False Statements

Limited Purpose Corporate Officers

Action Date: August 31, 2011
Location: TALLAHASSEE, FL

A STATEMENT ON MORTGAGE FRAUD THAT EVERY ATTORNEY GENERAL COULD ISSUE TODAY

There has been widespread, well-documented abuse of corporate officer titles by banks, mortgage companies and mortgage servicing companies on mortgage-related documents.

Individuals who are not corporate officers have been directed to sign as if they were corporate officers, particularly on documents used as evidence in mortgage foreclosure cases.

These individuals most often lack education, experience and training that would otherwise qualify them to be a corporate officer.

These individuals often list addresses directly underneath their signatures where they are not and never have been physically located.

In many cases, a designee of the board of directors authorizes such signing by issuing a corporate resolution authorizing this very limited use of the corporate officer title.

In many cases, a corporate resolution is also used to authorize non-employees (individuals employed by other corporations) to sign as officers of banks, mortgage companies and mortgage servicing companies.

The individuals signing as corporate officers are not disclosed as corporate officers on corporations’ annual filings with the state Division of Corporations.

The individuals signing as corporate officers are not disclosed as corporate officers to insurance companies that issue Director & Officer policies or other insurance policies.

In the mortgage industry, MERS (the Mortgage Electronic Registration System) allows corporate officers of its members to sign as corporate officers of MERS.

The Limited Purpose Corporate Officers often sign as MERS officers. EXAMPLE: Linda Green, a former employee of a mortgage servicing company, Lender Processing Services, signed thousands of mortgage documents as a corporate officer of American Home Mortgage, American Brokers Conduit, American Home Mortgage Acceptance, and Mortgage Electronic Registration Systems, Inc.

Judges, county recorders, homeowners, home buyers, title insurers and others have given undeserved credence to mortgage documents that have been signed by these Limited Purpose Corporate Officers, not knowing that an individual signing as an officer of a bank or mortgage company was not, in fact, even a clerical employee of that bank or mortgage company.

It is the determination of the Attorney General that such use of Limited Purpose Corporate Officer titles on mortgage documents is an Unfair and Deceptive Trade Practice and must cease immediately.

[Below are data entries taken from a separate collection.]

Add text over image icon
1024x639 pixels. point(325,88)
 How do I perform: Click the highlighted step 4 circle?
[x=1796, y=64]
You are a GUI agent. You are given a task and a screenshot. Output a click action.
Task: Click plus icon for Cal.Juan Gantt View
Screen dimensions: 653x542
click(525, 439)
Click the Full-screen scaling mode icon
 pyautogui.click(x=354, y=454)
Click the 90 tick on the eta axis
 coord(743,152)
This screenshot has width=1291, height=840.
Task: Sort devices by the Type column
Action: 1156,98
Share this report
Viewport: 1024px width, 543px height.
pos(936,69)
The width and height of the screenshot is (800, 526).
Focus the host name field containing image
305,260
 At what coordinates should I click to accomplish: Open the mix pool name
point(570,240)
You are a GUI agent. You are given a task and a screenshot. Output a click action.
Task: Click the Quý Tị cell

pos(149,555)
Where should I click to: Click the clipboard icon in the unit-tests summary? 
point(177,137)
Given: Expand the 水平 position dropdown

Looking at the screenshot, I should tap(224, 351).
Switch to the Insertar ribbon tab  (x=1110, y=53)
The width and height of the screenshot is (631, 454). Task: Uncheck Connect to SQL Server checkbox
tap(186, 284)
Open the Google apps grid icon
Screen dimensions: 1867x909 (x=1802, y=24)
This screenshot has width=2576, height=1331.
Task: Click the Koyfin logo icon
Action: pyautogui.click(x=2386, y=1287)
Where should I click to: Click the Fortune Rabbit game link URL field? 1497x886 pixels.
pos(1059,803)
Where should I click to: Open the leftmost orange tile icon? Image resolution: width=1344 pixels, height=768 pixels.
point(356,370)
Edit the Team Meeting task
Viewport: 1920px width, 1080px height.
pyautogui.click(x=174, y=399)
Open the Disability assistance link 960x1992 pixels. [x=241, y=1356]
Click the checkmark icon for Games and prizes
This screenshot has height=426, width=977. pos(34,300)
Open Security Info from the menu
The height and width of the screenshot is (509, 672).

All individuals signing mortgage-related documents:

1. must sign their own names using a full signature (not a check mark, initials or other symbol);

2. must set forth immediately underneath their signature the name of their actual employer and the address of their employer where they were located when they signed the document;

3. no corporate officer title may be used unless such officer is an officer for all purposes.